• _WHAT YOU WILL DO_
Each line below from the one containing "You are a computer-use agent. 720x1280" through the one containing "Select the 80k miles Saver Award fare" is to be given again exactly, and no line outside that span.

===== GIVEN DATA

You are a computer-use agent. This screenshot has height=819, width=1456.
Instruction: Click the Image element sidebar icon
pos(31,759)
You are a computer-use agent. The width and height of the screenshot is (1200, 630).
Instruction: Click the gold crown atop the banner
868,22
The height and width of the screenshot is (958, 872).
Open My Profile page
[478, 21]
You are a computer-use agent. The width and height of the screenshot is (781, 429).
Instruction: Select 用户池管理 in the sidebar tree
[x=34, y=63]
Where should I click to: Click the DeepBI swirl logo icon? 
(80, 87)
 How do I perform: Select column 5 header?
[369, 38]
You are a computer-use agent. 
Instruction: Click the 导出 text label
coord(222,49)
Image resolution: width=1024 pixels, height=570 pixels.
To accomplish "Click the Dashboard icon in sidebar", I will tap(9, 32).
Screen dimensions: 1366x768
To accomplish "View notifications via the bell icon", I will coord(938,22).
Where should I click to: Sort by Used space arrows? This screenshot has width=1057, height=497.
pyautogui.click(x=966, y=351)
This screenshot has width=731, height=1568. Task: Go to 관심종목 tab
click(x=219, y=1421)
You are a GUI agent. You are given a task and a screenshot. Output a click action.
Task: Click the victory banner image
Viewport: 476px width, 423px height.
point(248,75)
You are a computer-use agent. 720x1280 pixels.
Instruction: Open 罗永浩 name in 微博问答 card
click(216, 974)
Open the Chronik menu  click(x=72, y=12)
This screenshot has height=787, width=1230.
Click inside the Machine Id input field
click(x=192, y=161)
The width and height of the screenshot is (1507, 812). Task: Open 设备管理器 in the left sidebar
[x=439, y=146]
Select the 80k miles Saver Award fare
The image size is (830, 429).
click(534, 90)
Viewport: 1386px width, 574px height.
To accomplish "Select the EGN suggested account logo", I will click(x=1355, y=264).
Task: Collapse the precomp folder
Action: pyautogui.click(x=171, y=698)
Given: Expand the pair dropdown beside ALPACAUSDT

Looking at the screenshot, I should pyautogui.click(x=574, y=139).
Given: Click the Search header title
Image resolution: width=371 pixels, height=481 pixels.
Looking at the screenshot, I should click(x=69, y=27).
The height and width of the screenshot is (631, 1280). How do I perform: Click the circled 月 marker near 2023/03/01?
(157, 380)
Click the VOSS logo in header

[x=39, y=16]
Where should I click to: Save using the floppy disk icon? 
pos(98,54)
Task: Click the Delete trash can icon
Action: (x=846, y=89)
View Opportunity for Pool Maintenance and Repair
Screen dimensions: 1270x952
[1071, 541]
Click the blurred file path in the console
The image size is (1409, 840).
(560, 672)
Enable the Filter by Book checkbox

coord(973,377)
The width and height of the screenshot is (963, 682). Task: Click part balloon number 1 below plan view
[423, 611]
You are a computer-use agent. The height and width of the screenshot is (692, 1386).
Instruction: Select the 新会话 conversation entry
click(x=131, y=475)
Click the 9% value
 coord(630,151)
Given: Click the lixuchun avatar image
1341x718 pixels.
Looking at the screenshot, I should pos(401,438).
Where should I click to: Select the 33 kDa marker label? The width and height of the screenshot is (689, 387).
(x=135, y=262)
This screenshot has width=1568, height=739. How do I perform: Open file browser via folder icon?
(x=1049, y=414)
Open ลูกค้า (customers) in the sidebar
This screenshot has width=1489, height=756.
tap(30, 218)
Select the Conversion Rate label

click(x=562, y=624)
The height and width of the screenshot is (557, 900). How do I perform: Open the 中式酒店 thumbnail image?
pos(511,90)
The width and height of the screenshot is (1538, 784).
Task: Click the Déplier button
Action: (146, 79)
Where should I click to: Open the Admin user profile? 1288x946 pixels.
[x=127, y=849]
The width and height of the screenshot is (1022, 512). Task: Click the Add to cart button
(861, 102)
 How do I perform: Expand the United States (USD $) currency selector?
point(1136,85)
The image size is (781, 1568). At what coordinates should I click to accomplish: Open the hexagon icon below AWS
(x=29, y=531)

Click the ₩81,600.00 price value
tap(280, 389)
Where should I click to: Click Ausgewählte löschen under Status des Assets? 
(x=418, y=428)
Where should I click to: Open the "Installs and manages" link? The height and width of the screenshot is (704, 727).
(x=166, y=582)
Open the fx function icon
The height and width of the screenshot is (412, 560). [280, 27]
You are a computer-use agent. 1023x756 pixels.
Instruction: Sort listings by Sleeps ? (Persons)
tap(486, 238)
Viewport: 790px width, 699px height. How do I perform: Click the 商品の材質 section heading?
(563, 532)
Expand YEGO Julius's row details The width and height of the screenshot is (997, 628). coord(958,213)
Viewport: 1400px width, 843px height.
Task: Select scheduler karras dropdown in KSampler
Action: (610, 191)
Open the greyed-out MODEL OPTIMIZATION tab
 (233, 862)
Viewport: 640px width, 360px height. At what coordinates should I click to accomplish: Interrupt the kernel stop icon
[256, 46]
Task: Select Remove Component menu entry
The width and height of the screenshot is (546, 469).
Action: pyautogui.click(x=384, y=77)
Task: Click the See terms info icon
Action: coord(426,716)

==========

• _OUTPUT_
You are a computer-use agent. 720x1280 pixels.
Instruction: Open 罗永浩 name in 微博问答 card
click(216, 974)
Open the Chronik menu  click(x=72, y=12)
This screenshot has height=787, width=1230.
Click inside the Machine Id input field
click(x=192, y=161)
The width and height of the screenshot is (1507, 812). Task: Open 设备管理器 in the left sidebar
[x=439, y=146]
Select the 80k miles Saver Award fare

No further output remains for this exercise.